Probably the most stunned people in the world in March 2016 were the members of the Washington Post editorial board after they got done interviewing Donald Trump. Of course, if you read the transcript of their interview at the time, you were probably left almost insensate from your close contact with 151 proof Stupid. Things didn’t start out in an obviously ridiculous manner, however, or, at least it wasn’t immediately obvious how insane things were from the moment Trump opened his mouth.

FREDERICK RYAN JR., WASHINGTON POST PUBLISHER: Mr. Trump, welcome to the Washington Post. Thank you for making time to meet with our editorial board.

DONALD TRUMP: New building. Yes this is very nice. Good luck with it.

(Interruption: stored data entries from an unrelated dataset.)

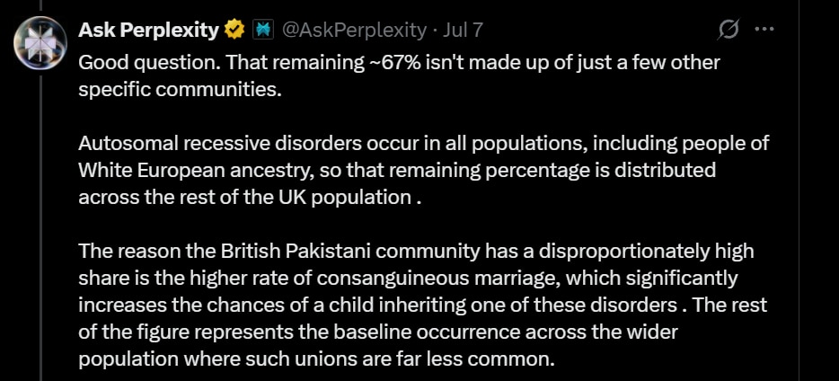The width and height of the screenshot is (839, 381).
Task: Click the text 'across the rest of the UK population'
Action: tap(244, 198)
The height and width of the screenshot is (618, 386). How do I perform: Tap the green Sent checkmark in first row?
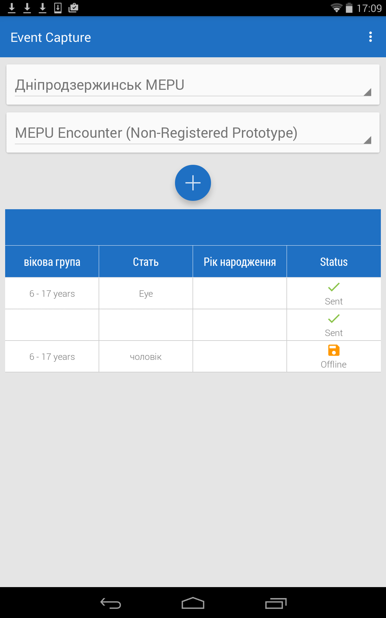point(334,287)
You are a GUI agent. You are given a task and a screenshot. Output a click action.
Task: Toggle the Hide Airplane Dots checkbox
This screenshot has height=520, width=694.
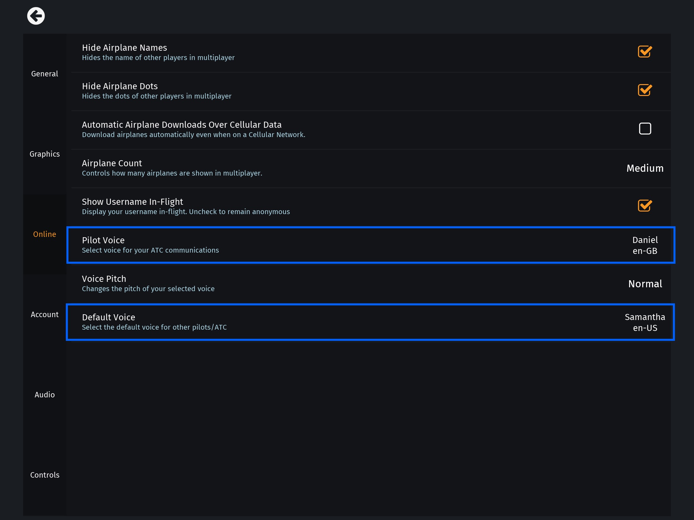645,90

RYAN: Thank you… We’ve heard you’re going to be announcing your foreign policy team shortly… Any you can share with us?

TRUMP: Well, I hadn’t thought of doing it, but if you want I can give you some of the names… Walid Phares, who you probably know, PhD, adviser to the House of Representatives caucus, and counter-terrorism expert; Carter Page, PhD; George Papadopoulos, he’s an energy and oil consultant, excellent guy; the Honorable Joe Schmitz, [former] inspector general at the Department of Defense; [retired] Lt. Gen. Keith Kellogg; and I have quite a few more. But that’s a group of some of the people that we are dealing with. We have many other people in different aspects of what we do, but that’s a representative group.

The folks at the Post’s editorial board are fairly connected people, but they didn’t know who the hell Carter Page and George Papadopoulos were. I kind of doubt that Donald Trump knew who they were, either. Apparently, he just pulled a card of his suit coat and started reading names. With the breaking news that Papadopoulos has been a cooperating witness for Special Counsel Robert Mueller, who possibly has been wearing a wire, we may be getting closer to finding out who was responsible for putting his name on that card.

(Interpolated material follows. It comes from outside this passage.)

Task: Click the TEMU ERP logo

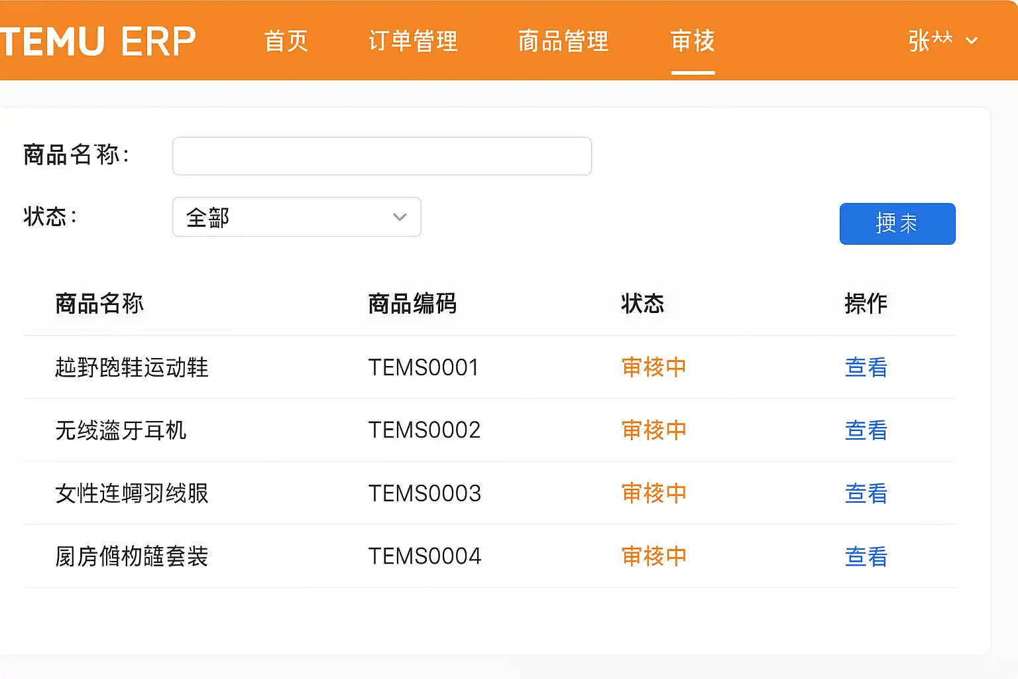Action: click(x=98, y=41)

It’s been known for a couple of months that “between March and September [2016], the self-described energy consultant [Papadopoulos] sent at least a half-dozen requests for Trump, as he turned from primary candidate to party nominee, or for members of his team to meet with Russian officials,” including Vladimir Putin. For the most part, though, much more attention has been paid to how Carter Page got on Trump’s list. Was Page introduced to Sam Clovis by Corey Lewandowski, as the Daily Caller reported in April? Was the Washington Post right when they reported that Page volunteered his services and Clovis did no more vetting than a Google search before welcoming on board? We know that Lewandowski and Trump’s spokeswoman, Hope Hicks, were also in attendance at the meeting with the editorial board. We know that Clovis had a role. But we also know that it was ultimately Sen. Jeff Sessions and some of his top aides who were responsible for putting together a foreign policy team for the candidate.

Why were two minor unknown people with major Kremlin ties on that list?

It’s a bigger question than it might seem, and I’ll try to explain the full context in subsequent posts. What seems certain is that Papadopoulos got caught in a major lie and decided to cooperate with the Special Counsel in an effort to reduce his penalty. He can explain a big part of the puzzle. I’m sure he has told Mueller’s investigators exactly how he was recruited or infiltrated the Trump campaign and what he was expected to do. He may have bolstered the credibility of his story by getting others to confirm aspects of it in ways that were recorded.

Where that leads us, I don’t know. But I’ll be exploring the possibilities.